EXERCISE AIM: Nothing in the data should be left out or altered when it is retyped.

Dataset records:
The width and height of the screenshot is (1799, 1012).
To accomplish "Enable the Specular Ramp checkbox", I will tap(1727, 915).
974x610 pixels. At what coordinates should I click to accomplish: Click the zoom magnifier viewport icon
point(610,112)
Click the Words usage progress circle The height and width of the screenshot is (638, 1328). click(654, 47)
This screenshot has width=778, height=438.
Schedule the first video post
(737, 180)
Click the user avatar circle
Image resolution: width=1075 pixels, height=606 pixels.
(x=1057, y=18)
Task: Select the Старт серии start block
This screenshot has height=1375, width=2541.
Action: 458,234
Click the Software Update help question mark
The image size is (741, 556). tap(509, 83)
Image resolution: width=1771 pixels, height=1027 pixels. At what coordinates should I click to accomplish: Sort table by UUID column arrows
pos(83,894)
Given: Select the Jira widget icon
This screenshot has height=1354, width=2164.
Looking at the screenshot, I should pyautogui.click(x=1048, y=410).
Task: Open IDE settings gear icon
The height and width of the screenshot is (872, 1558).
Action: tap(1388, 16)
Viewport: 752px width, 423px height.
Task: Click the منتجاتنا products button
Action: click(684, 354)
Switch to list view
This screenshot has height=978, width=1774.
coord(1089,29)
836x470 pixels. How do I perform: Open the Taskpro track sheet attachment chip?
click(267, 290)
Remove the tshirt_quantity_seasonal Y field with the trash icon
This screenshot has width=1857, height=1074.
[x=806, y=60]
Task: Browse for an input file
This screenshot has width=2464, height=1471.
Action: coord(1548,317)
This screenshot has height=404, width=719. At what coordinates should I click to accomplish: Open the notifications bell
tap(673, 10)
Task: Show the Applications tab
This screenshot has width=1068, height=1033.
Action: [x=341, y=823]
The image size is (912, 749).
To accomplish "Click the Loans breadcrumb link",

SOLVED PROBLEM:
The width and height of the screenshot is (1799, 1012).
To accomplish "Enable the Specular Ramp checkbox", I will tap(1727, 915).
974x610 pixels. At what coordinates should I click to accomplish: Click the zoom magnifier viewport icon
point(610,112)
Click the Words usage progress circle The height and width of the screenshot is (638, 1328). click(654, 47)
This screenshot has width=778, height=438.
Schedule the first video post
(737, 180)
Click the user avatar circle
Image resolution: width=1075 pixels, height=606 pixels.
(x=1057, y=18)
Task: Select the Старт серии start block
This screenshot has height=1375, width=2541.
Action: 458,234
Click the Software Update help question mark
The image size is (741, 556). tap(509, 83)
Image resolution: width=1771 pixels, height=1027 pixels. At what coordinates should I click to accomplish: Sort table by UUID column arrows
pos(83,894)
Given: Select the Jira widget icon
This screenshot has height=1354, width=2164.
Looking at the screenshot, I should pyautogui.click(x=1048, y=410).
Task: Open IDE settings gear icon
The height and width of the screenshot is (872, 1558).
Action: tap(1388, 16)
Viewport: 752px width, 423px height.
Task: Click the منتجاتنا products button
Action: click(684, 354)
Switch to list view
This screenshot has height=978, width=1774.
coord(1089,29)
836x470 pixels. How do I perform: Open the Taskpro track sheet attachment chip?
click(267, 290)
Remove the tshirt_quantity_seasonal Y field with the trash icon
This screenshot has width=1857, height=1074.
[x=806, y=60]
Task: Browse for an input file
This screenshot has width=2464, height=1471.
Action: coord(1548,317)
This screenshot has height=404, width=719. At what coordinates should I click to accomplish: Open the notifications bell
tap(673, 10)
Task: Show the Applications tab
This screenshot has width=1068, height=1033.
Action: [x=341, y=823]
The image size is (912, 749).
To accomplish "Click the Loans breadcrumb link",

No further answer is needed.